── Exercise inputs

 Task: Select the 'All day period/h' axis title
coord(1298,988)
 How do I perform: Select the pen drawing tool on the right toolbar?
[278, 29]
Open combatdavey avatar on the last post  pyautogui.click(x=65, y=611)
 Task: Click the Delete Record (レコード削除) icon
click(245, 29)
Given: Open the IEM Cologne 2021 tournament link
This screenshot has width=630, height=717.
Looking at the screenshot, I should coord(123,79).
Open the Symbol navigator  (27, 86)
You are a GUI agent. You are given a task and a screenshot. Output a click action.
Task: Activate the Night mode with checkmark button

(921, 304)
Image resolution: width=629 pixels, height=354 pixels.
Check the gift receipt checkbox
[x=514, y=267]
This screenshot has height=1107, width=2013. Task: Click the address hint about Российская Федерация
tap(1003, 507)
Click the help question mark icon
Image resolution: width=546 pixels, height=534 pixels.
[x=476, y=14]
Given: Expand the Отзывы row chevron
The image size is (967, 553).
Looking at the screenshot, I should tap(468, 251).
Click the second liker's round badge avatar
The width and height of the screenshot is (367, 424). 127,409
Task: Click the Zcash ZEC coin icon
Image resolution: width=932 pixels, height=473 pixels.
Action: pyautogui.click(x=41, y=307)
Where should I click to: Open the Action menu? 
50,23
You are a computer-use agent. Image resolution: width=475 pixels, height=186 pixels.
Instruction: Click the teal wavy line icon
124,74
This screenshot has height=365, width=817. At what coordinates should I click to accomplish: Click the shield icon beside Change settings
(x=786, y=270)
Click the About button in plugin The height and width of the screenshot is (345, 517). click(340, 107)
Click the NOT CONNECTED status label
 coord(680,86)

────

What to do -> Repeat the data above, word for word.

Expected answer ->
 Task: Select the 'All day period/h' axis title
coord(1298,988)
 How do I perform: Select the pen drawing tool on the right toolbar?
[278, 29]
Open combatdavey avatar on the last post  pyautogui.click(x=65, y=611)
 Task: Click the Delete Record (レコード削除) icon
click(245, 29)
Given: Open the IEM Cologne 2021 tournament link
This screenshot has width=630, height=717.
Looking at the screenshot, I should coord(123,79).
Open the Symbol navigator  (27, 86)
You are a GUI agent. You are given a task and a screenshot. Output a click action.
Task: Activate the Night mode with checkmark button

(921, 304)
Image resolution: width=629 pixels, height=354 pixels.
Check the gift receipt checkbox
[x=514, y=267]
This screenshot has height=1107, width=2013. Task: Click the address hint about Российская Федерация
tap(1003, 507)
Click the help question mark icon
Image resolution: width=546 pixels, height=534 pixels.
[x=476, y=14]
Given: Expand the Отзывы row chevron
The image size is (967, 553).
Looking at the screenshot, I should tap(468, 251).
Click the second liker's round badge avatar
The width and height of the screenshot is (367, 424). 127,409
Task: Click the Zcash ZEC coin icon
Image resolution: width=932 pixels, height=473 pixels.
Action: pyautogui.click(x=41, y=307)
Where should I click to: Open the Action menu? 
50,23
You are a computer-use agent. Image resolution: width=475 pixels, height=186 pixels.
Instruction: Click the teal wavy line icon
124,74
This screenshot has height=365, width=817. At what coordinates should I click to accomplish: Click the shield icon beside Change settings
(x=786, y=270)
Click the About button in plugin The height and width of the screenshot is (345, 517). click(340, 107)
Click the NOT CONNECTED status label
 coord(680,86)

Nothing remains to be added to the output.